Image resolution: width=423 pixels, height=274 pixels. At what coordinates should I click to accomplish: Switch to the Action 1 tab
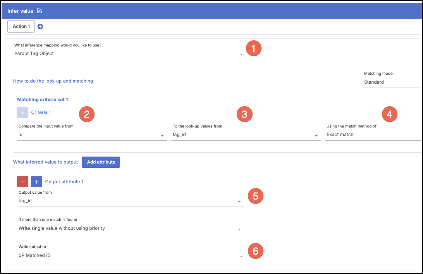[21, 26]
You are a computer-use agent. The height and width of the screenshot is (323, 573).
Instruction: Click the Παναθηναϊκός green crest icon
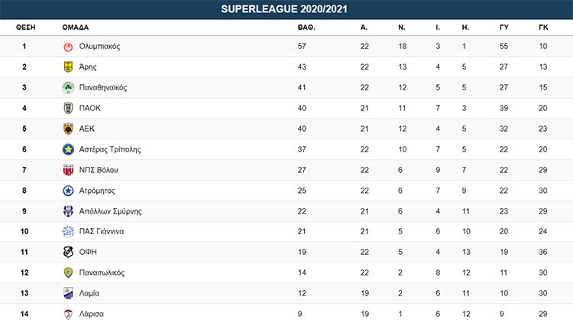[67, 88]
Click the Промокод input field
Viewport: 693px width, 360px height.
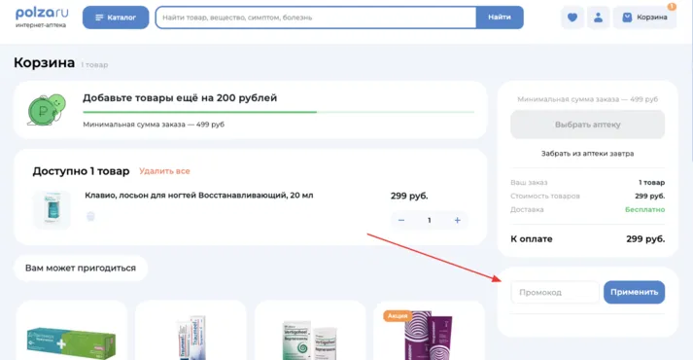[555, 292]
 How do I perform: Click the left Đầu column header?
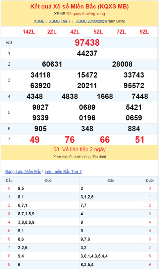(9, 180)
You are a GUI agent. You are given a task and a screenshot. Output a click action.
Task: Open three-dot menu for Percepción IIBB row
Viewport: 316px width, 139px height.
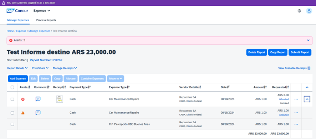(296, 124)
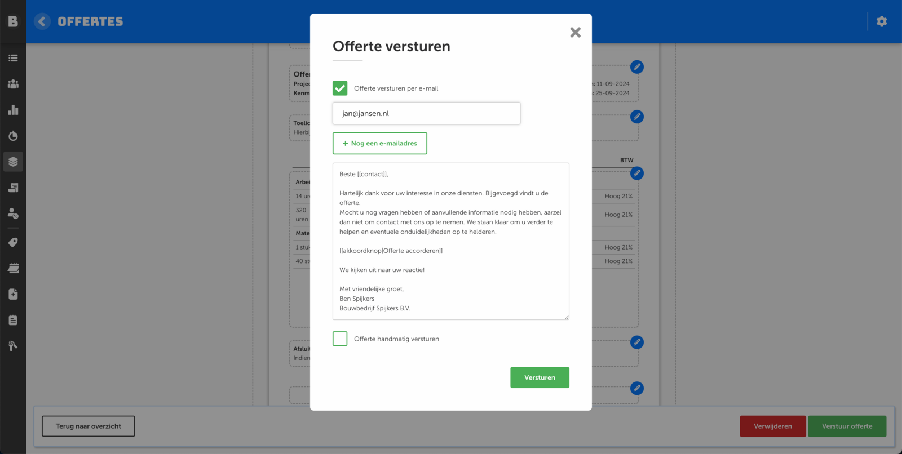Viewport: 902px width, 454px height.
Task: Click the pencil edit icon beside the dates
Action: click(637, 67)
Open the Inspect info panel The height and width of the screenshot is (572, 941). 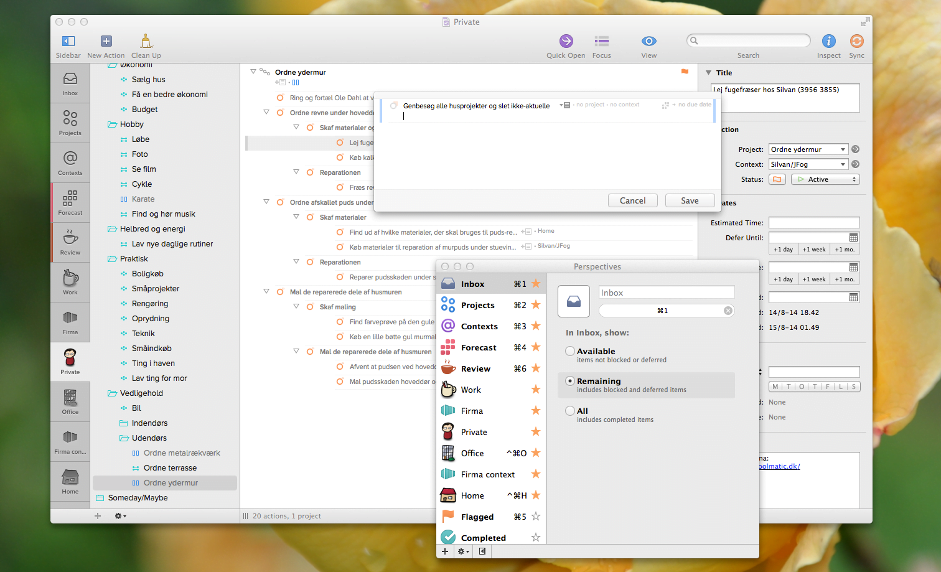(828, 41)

==

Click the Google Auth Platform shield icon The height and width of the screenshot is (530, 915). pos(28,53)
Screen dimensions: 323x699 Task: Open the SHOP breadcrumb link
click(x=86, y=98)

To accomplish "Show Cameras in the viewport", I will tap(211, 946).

> _THE PROBLEM_:
Please state how many lines in the listing above hold the string "agent", and nothing more.

> _RESPONSE TO THE EXERCISE_:
2